» **TASK**: Take from the records below each line that holds "Enable".

» **EXERCISE MATERIALS**:

--------------------

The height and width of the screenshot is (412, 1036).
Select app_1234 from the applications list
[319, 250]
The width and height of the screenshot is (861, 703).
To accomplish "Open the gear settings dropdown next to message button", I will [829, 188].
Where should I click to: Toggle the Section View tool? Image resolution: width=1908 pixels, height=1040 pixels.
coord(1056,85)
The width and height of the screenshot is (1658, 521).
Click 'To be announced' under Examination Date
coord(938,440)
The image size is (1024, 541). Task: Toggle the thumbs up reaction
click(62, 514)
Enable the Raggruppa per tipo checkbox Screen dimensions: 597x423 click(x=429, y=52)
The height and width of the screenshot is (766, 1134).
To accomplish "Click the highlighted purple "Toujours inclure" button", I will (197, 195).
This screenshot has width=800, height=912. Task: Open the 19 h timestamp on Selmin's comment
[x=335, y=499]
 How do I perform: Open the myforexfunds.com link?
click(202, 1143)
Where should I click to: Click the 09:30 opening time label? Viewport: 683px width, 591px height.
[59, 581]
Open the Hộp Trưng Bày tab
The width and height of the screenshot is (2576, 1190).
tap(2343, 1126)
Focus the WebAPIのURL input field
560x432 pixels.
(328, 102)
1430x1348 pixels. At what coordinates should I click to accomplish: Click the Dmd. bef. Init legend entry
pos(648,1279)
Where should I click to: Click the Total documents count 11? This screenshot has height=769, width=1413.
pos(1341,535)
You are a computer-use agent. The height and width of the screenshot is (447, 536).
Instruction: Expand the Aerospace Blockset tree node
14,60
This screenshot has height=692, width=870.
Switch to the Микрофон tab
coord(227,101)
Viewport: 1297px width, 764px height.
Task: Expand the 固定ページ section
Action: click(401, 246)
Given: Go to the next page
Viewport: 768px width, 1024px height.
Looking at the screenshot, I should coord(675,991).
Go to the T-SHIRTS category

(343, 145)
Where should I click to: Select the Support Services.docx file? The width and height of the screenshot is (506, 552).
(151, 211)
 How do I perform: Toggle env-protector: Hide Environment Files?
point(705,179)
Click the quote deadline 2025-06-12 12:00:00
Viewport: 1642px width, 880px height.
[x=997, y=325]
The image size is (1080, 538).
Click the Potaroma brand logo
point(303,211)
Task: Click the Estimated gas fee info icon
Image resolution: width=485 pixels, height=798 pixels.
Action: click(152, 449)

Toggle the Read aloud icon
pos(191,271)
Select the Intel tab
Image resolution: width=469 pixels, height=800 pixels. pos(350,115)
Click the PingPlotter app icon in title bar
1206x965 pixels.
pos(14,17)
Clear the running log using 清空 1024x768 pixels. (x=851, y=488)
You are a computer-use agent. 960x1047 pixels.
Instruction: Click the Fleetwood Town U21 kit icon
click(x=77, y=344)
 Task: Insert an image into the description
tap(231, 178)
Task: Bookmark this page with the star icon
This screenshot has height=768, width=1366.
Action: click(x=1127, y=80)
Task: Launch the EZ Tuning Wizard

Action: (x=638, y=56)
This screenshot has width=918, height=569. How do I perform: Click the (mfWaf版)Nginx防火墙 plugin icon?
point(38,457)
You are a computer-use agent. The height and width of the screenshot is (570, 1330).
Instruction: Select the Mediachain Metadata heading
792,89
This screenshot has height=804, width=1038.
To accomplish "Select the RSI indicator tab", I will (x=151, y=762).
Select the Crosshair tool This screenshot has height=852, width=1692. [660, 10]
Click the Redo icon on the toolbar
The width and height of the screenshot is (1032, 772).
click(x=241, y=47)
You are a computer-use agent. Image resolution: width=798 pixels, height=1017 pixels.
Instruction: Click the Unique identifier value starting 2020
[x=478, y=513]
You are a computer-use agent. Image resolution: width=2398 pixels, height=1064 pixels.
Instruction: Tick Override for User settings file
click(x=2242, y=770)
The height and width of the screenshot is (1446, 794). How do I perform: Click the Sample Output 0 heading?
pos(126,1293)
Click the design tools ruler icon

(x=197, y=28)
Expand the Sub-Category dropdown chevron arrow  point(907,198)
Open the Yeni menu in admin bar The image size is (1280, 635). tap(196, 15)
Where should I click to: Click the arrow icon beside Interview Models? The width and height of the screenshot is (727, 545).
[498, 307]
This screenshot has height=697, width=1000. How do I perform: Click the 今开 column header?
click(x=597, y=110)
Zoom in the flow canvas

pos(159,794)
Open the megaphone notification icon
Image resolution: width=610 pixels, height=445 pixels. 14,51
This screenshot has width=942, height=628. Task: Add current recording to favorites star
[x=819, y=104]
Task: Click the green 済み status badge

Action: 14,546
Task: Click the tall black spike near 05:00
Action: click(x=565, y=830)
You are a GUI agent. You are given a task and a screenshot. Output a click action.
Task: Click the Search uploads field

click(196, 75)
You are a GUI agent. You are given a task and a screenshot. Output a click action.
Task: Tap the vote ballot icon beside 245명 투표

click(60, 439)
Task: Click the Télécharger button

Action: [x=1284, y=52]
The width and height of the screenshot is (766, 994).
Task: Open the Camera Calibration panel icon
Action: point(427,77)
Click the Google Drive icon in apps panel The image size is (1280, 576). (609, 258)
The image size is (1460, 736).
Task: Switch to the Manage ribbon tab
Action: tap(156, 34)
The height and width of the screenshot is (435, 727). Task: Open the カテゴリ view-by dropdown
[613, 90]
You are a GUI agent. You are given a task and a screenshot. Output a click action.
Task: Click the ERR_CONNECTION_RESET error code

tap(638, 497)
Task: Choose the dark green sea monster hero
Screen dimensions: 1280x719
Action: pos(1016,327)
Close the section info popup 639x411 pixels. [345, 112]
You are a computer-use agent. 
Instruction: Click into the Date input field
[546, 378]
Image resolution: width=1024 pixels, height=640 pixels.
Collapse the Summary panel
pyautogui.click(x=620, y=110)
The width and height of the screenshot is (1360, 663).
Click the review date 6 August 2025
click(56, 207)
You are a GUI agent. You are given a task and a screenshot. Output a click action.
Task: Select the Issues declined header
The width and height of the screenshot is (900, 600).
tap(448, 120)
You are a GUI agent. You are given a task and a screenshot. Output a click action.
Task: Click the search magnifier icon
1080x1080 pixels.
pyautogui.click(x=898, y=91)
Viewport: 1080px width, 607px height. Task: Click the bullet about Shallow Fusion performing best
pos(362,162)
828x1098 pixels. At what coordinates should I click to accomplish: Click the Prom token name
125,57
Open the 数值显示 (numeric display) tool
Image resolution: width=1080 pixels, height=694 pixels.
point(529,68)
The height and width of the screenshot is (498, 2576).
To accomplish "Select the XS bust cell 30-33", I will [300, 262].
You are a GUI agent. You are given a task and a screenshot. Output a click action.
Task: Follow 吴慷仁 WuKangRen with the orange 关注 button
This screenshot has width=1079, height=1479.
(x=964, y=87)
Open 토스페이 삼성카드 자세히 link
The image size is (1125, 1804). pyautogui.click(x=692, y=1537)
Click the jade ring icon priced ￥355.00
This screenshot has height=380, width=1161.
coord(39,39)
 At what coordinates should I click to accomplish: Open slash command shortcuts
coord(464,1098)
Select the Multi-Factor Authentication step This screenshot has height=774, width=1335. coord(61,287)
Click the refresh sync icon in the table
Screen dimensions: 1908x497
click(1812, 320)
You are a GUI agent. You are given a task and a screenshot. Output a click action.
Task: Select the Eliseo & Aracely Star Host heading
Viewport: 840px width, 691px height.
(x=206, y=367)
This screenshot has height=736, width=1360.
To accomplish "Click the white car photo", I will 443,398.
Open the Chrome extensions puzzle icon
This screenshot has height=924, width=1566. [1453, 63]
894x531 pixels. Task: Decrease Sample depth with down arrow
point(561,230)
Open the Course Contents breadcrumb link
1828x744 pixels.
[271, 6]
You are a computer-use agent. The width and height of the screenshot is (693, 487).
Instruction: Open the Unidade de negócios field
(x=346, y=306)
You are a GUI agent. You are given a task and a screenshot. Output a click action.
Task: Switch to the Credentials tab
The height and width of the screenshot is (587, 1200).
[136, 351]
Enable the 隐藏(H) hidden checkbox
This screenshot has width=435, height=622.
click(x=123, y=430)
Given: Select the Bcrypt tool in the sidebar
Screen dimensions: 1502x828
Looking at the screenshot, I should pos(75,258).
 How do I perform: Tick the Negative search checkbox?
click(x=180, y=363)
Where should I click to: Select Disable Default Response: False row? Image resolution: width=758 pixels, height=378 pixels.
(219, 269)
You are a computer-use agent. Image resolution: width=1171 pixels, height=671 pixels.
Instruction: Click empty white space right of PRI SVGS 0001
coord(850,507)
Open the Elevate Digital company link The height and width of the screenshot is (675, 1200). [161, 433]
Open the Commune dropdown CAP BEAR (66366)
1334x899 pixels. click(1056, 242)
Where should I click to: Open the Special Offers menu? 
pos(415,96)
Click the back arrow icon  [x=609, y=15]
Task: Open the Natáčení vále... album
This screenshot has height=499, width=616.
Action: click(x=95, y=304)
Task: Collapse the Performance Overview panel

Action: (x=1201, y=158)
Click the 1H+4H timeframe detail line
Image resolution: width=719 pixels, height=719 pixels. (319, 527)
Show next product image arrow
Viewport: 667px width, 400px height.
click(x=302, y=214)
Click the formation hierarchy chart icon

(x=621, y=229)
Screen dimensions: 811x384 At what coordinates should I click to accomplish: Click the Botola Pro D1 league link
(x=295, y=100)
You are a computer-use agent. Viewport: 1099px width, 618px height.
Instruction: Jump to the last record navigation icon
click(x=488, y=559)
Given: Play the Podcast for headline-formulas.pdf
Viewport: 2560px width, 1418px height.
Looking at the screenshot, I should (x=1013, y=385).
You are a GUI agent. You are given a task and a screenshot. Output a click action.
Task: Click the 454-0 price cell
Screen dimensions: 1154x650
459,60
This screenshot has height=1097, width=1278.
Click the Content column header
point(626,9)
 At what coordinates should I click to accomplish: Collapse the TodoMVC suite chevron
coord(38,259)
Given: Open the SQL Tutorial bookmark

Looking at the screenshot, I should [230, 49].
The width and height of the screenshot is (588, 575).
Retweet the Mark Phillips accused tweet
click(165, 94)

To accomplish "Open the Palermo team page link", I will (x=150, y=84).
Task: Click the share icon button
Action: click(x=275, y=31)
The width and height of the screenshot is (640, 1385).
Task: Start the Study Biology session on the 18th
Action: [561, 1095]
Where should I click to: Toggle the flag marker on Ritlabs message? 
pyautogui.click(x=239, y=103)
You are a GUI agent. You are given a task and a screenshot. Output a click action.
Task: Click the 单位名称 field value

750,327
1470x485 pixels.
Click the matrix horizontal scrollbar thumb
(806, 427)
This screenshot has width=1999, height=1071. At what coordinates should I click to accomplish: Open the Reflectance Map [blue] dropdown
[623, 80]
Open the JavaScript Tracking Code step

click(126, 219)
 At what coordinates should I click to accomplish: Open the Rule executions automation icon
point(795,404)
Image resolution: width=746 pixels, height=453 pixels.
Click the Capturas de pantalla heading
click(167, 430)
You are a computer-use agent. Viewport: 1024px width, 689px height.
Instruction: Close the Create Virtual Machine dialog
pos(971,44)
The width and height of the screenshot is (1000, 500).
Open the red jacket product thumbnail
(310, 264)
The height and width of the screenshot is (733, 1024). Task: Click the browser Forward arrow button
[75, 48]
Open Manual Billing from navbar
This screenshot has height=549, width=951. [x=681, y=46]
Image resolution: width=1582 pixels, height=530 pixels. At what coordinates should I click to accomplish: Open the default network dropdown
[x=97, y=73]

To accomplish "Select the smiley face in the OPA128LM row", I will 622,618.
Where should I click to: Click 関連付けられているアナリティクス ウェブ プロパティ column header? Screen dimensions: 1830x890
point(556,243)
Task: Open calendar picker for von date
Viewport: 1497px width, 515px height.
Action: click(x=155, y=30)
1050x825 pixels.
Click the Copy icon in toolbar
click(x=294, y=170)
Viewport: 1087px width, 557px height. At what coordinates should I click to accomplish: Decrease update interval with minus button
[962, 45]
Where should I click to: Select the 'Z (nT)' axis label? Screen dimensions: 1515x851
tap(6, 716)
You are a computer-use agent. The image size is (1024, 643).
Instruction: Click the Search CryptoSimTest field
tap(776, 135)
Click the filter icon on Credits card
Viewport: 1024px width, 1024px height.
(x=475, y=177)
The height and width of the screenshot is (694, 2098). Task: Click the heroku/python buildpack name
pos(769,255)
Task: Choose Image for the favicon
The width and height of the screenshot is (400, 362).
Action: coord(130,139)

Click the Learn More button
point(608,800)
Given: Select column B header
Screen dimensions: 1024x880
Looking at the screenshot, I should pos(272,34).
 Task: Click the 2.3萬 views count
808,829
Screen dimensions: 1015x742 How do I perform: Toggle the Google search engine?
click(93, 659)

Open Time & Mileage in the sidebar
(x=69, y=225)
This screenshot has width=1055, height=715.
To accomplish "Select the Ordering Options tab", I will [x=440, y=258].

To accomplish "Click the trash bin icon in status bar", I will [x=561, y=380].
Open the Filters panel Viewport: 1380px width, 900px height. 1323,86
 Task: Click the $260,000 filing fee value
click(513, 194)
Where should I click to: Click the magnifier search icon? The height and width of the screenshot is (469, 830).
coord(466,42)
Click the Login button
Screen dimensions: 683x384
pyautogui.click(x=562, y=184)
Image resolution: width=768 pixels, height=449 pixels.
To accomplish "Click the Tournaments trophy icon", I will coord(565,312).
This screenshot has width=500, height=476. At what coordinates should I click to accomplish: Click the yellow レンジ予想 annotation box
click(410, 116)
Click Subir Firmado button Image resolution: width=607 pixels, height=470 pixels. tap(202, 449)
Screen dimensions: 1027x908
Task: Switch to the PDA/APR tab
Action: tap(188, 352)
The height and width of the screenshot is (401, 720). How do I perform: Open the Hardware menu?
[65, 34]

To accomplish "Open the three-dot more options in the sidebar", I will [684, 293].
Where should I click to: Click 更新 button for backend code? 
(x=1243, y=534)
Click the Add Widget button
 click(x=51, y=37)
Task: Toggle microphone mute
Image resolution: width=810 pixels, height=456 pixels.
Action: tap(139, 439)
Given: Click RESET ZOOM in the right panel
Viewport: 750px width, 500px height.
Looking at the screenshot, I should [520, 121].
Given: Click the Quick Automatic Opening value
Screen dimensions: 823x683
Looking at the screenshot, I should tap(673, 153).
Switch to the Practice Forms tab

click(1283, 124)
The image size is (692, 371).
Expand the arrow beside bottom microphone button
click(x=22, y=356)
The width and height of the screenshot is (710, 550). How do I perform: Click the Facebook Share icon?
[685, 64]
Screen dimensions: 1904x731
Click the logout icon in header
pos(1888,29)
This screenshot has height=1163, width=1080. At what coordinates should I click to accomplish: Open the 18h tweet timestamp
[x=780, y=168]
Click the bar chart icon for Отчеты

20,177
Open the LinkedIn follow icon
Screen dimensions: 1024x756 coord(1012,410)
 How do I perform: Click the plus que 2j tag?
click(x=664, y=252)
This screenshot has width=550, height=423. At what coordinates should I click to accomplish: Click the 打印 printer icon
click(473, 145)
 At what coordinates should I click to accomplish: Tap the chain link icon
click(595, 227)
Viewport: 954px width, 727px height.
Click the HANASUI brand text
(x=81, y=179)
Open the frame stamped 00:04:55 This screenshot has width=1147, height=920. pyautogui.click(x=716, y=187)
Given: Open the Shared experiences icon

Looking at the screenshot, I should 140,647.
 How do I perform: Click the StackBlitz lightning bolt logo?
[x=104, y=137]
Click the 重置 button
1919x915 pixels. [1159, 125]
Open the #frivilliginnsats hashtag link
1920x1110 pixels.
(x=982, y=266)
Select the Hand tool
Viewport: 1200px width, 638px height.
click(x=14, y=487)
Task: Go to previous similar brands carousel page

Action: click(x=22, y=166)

--------------------

» **SOLUTION TO THE PROBLEM**:
Enable the Raggruppa per tipo checkbox Screen dimensions: 597x423 click(x=429, y=52)
Enable the 隐藏(H) hidden checkbox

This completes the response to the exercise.